Problem requirements>
Check every line of the listing below for "size", and report how many lines have it, as a number with nothing more.

◆ ◆ ◆

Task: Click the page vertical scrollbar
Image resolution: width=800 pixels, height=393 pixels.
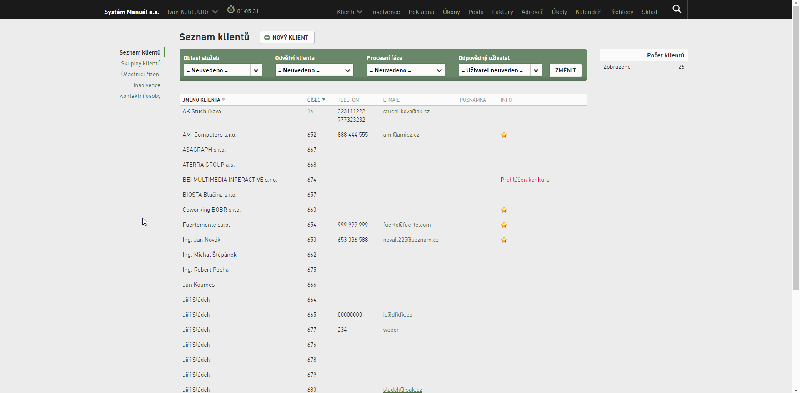Action: [796, 148]
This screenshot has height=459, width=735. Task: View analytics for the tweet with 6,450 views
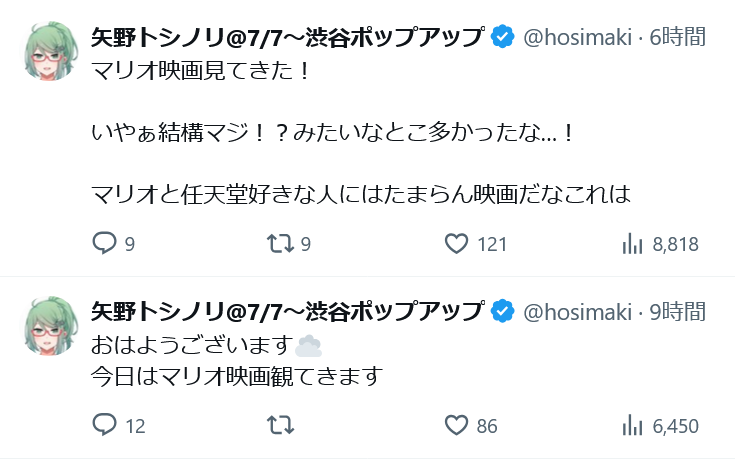pyautogui.click(x=632, y=425)
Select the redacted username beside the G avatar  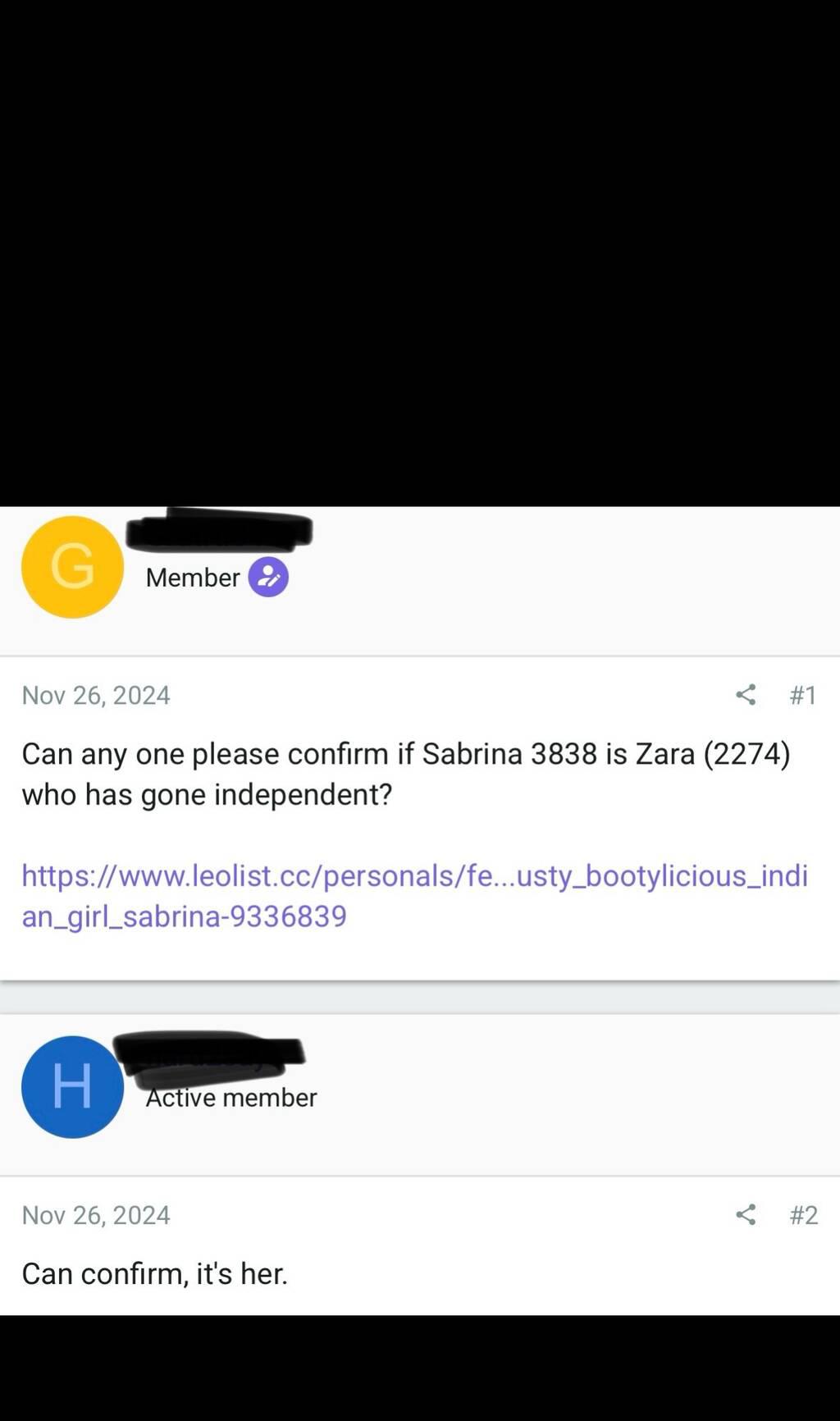pyautogui.click(x=219, y=529)
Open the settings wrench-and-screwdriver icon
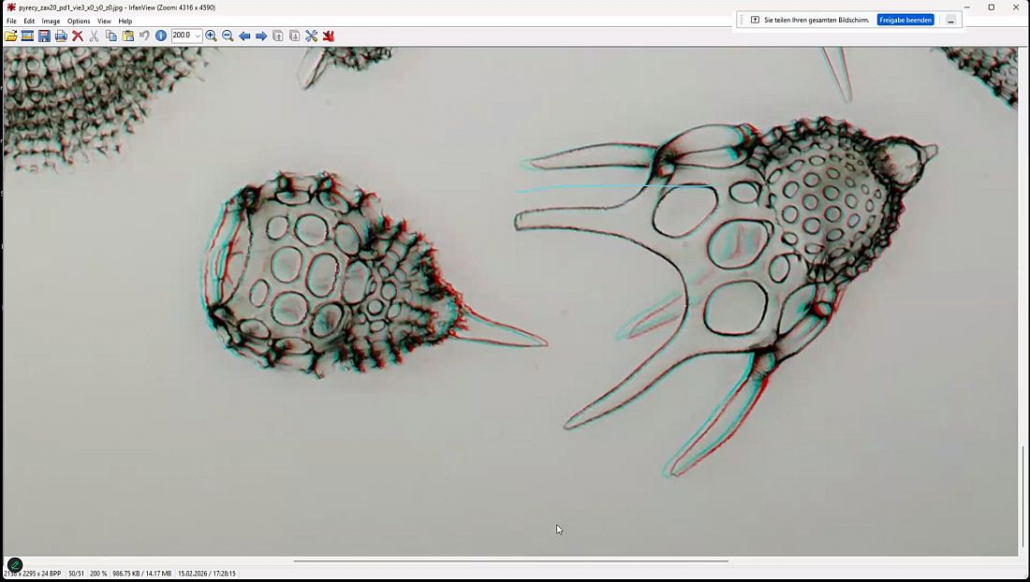Image resolution: width=1030 pixels, height=582 pixels. click(311, 36)
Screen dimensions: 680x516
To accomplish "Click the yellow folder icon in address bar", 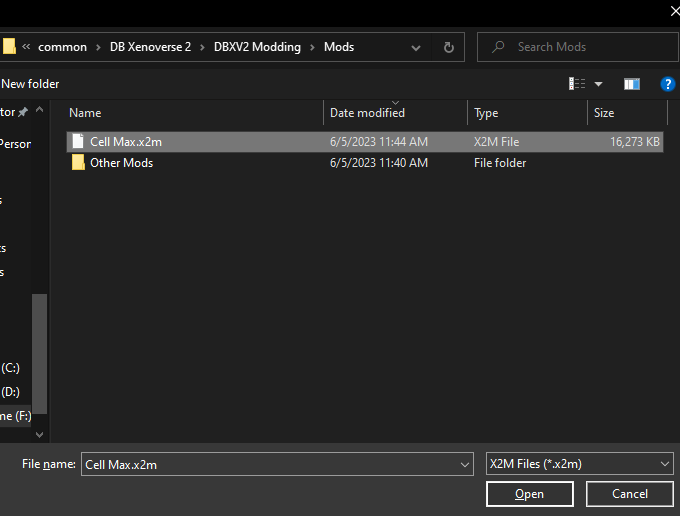I will coord(9,46).
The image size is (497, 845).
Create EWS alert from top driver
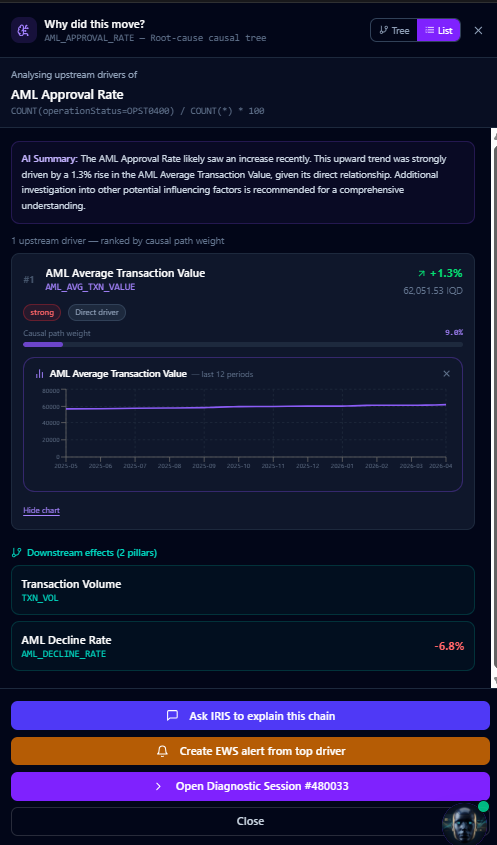(x=250, y=751)
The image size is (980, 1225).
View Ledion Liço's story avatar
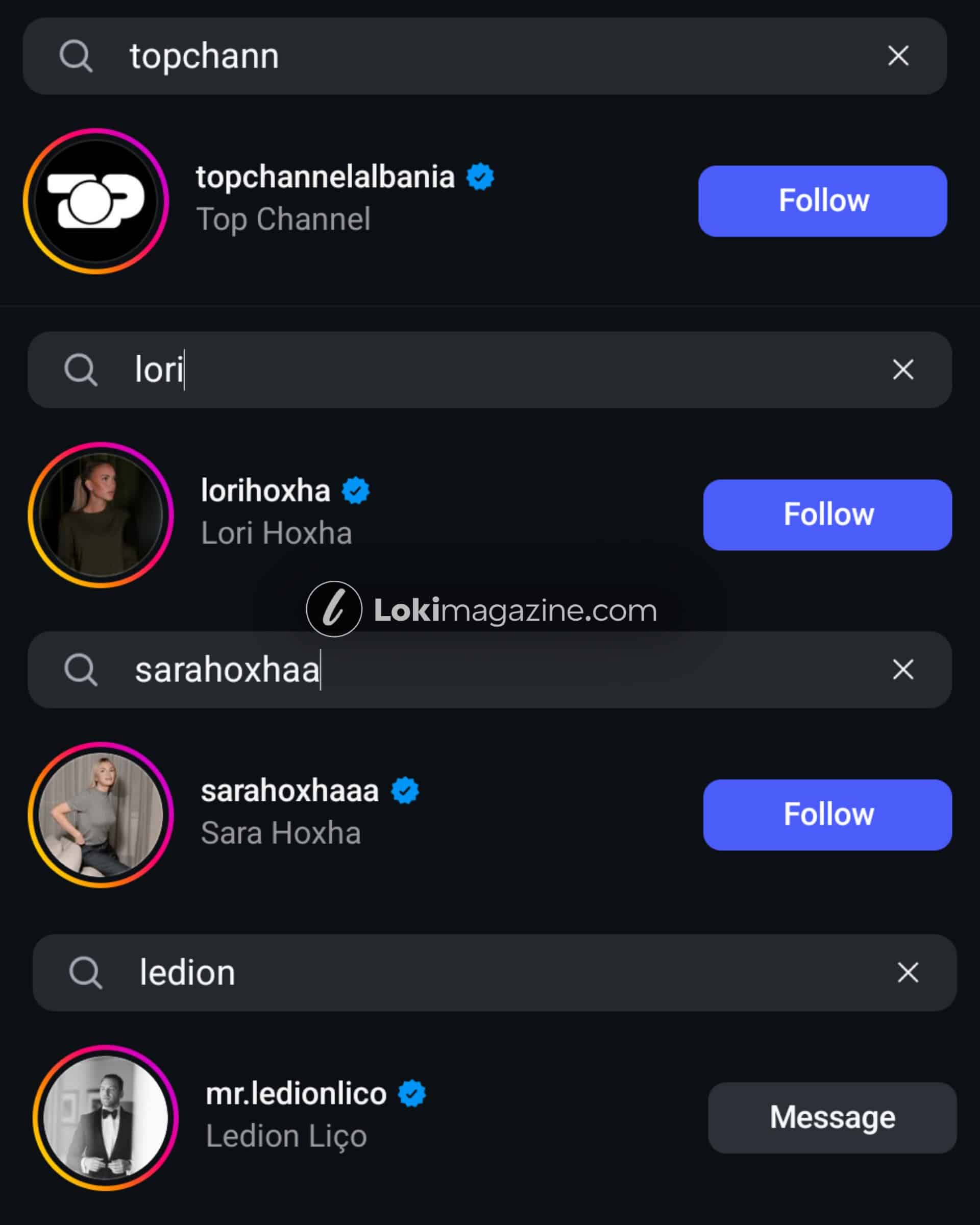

◆ ◆ ◆

Reply>
2